● **SUPPLIED MATERIAL**:

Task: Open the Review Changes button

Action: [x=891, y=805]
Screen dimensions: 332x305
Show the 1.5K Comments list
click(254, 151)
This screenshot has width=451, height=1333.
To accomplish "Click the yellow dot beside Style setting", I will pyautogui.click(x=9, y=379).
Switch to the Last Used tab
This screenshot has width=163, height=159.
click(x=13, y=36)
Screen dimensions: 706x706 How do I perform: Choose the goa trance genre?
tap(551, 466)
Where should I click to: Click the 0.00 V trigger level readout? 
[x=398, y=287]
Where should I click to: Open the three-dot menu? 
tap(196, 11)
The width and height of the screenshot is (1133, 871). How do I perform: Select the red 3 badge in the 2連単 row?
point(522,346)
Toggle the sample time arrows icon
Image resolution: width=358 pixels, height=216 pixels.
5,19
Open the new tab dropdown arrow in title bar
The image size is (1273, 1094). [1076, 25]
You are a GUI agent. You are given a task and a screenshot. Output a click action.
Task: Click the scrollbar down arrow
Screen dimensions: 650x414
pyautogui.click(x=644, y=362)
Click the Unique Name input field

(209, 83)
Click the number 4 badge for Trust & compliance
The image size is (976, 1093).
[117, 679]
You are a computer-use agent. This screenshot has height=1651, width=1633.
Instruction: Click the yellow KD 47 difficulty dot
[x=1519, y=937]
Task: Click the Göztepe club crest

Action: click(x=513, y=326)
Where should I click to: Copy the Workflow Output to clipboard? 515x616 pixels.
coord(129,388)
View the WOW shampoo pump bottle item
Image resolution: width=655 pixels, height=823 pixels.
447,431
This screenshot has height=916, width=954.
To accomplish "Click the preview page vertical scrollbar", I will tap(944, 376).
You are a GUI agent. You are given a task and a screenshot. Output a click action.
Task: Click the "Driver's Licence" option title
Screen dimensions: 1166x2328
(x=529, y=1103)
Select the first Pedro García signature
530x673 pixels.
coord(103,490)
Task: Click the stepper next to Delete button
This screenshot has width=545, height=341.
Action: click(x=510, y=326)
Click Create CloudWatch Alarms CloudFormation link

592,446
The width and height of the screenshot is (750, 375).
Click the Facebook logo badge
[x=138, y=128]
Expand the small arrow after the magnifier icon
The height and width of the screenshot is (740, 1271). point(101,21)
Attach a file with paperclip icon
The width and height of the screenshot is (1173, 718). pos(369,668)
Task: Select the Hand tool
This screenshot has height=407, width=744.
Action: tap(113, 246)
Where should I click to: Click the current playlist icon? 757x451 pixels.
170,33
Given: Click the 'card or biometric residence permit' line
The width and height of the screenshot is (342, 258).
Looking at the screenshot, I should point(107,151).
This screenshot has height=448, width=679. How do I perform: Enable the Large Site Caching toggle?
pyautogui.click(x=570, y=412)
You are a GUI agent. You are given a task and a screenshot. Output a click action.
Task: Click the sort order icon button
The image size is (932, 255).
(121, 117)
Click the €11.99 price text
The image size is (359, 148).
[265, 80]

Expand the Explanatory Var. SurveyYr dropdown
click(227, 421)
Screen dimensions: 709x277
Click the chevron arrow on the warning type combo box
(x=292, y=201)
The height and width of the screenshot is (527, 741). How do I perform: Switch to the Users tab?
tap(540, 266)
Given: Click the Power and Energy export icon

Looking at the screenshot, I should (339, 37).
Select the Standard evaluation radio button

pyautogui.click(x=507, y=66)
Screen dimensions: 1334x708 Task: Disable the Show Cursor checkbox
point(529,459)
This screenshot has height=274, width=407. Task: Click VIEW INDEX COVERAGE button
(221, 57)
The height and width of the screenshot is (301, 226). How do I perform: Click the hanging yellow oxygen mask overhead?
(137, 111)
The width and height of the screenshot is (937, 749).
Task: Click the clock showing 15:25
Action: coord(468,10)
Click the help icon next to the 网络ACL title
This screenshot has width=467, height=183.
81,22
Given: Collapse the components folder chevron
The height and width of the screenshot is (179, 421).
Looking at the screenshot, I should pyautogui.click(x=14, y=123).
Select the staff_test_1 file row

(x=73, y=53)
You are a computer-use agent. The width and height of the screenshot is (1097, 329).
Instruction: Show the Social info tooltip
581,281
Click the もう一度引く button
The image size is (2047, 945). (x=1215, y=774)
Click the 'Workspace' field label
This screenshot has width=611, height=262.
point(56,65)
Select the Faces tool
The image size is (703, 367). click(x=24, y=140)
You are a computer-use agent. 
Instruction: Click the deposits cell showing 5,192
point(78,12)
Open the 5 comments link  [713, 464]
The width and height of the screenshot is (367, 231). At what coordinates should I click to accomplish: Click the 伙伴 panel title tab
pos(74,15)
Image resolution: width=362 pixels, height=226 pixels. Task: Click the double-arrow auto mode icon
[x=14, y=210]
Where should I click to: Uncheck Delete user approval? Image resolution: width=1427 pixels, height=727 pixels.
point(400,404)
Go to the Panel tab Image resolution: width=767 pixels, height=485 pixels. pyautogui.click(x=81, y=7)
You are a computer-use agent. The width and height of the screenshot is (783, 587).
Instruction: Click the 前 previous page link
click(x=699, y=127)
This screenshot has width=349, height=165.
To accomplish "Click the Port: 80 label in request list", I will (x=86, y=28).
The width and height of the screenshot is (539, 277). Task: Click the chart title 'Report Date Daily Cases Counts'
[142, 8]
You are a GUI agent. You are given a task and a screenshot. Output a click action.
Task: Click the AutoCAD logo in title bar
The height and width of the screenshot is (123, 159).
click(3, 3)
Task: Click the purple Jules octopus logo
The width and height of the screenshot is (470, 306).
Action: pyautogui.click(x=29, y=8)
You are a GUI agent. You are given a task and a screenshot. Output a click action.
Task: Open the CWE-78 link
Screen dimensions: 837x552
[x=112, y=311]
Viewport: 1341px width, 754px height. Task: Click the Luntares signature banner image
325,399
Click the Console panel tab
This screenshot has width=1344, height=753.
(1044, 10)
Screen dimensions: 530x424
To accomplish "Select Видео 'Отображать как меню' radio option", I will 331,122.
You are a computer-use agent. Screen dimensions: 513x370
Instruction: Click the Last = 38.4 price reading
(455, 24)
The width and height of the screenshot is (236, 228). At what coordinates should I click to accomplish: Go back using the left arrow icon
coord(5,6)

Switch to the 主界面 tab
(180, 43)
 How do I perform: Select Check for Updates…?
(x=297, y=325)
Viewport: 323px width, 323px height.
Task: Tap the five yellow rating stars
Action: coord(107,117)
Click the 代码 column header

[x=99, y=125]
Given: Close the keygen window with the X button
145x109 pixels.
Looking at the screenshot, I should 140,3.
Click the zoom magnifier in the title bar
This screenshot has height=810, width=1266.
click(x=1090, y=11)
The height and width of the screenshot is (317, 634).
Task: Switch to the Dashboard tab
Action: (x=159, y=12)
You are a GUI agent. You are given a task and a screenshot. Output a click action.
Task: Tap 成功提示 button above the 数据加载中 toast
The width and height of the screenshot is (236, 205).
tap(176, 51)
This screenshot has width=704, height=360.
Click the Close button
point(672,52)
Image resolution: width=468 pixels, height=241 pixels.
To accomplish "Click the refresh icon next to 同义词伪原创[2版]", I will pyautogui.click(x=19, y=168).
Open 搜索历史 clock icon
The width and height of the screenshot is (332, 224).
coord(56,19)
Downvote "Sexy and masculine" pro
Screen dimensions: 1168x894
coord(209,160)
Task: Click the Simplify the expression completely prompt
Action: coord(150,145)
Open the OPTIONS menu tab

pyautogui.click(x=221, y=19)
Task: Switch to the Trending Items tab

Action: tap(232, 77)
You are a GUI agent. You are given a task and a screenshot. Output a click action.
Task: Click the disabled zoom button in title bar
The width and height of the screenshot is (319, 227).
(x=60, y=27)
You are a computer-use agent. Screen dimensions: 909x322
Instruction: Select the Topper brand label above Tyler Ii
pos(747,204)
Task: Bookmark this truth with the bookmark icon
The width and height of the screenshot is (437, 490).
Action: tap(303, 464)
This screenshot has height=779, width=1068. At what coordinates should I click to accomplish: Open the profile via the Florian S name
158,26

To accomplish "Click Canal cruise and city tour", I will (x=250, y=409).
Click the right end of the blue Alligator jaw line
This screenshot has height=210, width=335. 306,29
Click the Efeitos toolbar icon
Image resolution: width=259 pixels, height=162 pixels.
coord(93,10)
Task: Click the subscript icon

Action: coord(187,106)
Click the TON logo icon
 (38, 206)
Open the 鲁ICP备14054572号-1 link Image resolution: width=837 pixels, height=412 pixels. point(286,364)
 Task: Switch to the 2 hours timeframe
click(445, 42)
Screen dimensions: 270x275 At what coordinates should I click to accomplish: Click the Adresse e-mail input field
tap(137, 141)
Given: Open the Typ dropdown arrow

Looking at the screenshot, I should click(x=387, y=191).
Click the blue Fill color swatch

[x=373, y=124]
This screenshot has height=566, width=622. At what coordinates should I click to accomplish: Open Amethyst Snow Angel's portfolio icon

● **ASSIGNED TASK**: Give back the lines of the data exactly as they are written, from the first line through the line containing "You are a computer-use agent. This".

● **RESPONSE BOX**:
Task: Open the Review Changes button

Action: [x=891, y=805]
Screen dimensions: 332x305
Show the 1.5K Comments list
click(254, 151)
This screenshot has width=451, height=1333.
To accomplish "Click the yellow dot beside Style setting", I will pyautogui.click(x=9, y=379).
Switch to the Last Used tab
This screenshot has width=163, height=159.
click(x=13, y=36)
Screen dimensions: 706x706 How do I perform: Choose the goa trance genre?
tap(551, 466)
Where should I click to: Click the 0.00 V trigger level readout? 
[x=398, y=287]
Where should I click to: Open the three-dot menu? 
tap(196, 11)
The width and height of the screenshot is (1133, 871). How do I perform: Select the red 3 badge in the 2連単 row?
point(522,346)
Toggle the sample time arrows icon
Image resolution: width=358 pixels, height=216 pixels.
5,19
Open the new tab dropdown arrow in title bar
The image size is (1273, 1094). [1076, 25]
You are a GUI agent. You are given a task and a screenshot. Output a click action.
Task: Click the scrollbar down arrow
Screen dimensions: 650x414
pyautogui.click(x=644, y=362)
Click the Unique Name input field

(209, 83)
Click the number 4 badge for Trust & compliance
The image size is (976, 1093).
[117, 679]
You are a computer-use agent. This screenshot has height=1651, width=1633.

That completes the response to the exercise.